Problem details
Output range, inclusive: from the line containing "Task: Click the アカウント作成 button" to the line containing "Task: Click the Paid". Restate those lines from the data below word for word and only those.

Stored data
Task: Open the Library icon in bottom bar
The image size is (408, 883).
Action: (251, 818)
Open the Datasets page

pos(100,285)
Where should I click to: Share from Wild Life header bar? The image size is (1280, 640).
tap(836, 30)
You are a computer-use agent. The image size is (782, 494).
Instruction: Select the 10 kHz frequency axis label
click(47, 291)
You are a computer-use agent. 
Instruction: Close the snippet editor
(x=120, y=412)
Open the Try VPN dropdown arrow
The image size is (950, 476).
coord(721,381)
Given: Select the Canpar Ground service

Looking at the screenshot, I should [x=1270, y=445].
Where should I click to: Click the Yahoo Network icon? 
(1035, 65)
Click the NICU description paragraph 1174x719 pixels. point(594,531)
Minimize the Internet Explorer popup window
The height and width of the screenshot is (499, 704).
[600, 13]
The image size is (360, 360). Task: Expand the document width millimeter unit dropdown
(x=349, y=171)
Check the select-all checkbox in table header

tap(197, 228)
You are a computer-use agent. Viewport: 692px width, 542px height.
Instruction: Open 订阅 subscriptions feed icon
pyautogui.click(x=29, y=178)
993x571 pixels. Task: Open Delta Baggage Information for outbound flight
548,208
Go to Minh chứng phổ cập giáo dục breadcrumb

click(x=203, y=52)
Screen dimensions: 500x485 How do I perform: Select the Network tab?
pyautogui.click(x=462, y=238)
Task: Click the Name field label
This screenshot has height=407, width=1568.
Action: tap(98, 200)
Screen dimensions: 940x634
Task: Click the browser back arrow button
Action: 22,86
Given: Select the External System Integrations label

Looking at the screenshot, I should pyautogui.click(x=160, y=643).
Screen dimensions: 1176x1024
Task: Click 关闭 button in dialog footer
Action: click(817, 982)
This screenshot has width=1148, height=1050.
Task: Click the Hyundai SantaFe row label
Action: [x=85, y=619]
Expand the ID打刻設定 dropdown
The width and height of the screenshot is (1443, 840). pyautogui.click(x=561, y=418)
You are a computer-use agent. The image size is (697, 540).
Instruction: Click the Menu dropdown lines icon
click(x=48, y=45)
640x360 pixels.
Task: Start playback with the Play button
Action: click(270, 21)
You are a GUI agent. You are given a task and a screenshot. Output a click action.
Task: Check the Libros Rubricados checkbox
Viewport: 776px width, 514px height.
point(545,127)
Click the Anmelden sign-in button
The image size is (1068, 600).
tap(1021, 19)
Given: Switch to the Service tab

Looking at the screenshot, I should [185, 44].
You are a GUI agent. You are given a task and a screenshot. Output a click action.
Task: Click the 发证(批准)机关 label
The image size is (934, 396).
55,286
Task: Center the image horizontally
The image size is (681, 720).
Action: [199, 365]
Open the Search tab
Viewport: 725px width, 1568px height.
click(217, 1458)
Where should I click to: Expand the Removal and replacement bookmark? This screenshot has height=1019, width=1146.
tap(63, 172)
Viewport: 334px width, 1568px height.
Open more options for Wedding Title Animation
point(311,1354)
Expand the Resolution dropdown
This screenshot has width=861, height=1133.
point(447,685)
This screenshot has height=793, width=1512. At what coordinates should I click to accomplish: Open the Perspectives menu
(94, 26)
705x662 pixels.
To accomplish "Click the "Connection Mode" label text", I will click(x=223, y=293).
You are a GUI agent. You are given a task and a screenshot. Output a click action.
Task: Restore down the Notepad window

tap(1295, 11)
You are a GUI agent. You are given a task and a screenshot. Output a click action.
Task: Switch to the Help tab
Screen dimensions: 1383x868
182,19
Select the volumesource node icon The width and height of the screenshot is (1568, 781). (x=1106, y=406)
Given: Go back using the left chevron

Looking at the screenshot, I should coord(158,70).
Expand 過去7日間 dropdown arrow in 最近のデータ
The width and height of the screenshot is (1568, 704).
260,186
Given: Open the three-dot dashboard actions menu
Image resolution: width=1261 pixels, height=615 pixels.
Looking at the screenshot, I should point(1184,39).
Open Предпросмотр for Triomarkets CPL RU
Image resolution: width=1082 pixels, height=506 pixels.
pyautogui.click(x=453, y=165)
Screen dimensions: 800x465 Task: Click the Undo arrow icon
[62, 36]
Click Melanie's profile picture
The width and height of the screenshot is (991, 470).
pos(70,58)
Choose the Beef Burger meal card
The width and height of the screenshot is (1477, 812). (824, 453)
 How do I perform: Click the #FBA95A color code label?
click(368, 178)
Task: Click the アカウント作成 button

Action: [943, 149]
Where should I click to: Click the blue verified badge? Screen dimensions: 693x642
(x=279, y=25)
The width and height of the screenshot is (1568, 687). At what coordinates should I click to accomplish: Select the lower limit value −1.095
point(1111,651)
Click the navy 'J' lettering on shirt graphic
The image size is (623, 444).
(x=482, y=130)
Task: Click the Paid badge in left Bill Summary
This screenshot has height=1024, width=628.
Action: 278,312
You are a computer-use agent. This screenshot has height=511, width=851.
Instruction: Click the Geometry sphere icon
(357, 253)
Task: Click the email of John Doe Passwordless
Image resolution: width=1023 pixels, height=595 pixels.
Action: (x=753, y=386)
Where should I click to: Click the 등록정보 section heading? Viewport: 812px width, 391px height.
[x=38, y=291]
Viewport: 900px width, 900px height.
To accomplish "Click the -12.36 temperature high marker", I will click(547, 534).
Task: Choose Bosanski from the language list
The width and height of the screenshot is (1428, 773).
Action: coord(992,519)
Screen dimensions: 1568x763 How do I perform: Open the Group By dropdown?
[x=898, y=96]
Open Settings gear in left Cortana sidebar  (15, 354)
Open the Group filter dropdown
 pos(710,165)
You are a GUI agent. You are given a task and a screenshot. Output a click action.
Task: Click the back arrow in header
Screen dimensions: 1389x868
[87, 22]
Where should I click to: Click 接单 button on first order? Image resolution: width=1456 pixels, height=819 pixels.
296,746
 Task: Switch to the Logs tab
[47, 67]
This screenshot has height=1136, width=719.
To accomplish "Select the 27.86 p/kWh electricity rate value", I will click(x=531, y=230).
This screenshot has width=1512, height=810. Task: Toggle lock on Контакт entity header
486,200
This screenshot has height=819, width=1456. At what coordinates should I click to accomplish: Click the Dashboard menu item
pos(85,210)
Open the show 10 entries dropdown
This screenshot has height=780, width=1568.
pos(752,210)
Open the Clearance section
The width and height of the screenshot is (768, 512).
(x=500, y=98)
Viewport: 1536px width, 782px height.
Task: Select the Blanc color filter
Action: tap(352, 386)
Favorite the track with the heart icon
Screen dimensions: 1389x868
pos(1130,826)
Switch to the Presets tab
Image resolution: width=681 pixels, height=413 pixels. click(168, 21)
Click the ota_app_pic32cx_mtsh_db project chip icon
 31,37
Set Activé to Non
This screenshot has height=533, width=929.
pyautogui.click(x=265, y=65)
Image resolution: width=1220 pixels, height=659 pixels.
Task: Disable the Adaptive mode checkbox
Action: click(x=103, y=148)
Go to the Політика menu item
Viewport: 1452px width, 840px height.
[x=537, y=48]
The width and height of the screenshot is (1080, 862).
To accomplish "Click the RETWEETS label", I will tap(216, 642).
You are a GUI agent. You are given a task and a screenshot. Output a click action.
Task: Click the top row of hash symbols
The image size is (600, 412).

Exercise answer
Task: Click the アカウント作成 button

Action: [943, 149]
Where should I click to: Click the blue verified badge? Screen dimensions: 693x642
(x=279, y=25)
The width and height of the screenshot is (1568, 687). At what coordinates should I click to accomplish: Select the lower limit value −1.095
point(1111,651)
Click the navy 'J' lettering on shirt graphic
The image size is (623, 444).
(x=482, y=130)
Task: Click the Paid badge in left Bill Summary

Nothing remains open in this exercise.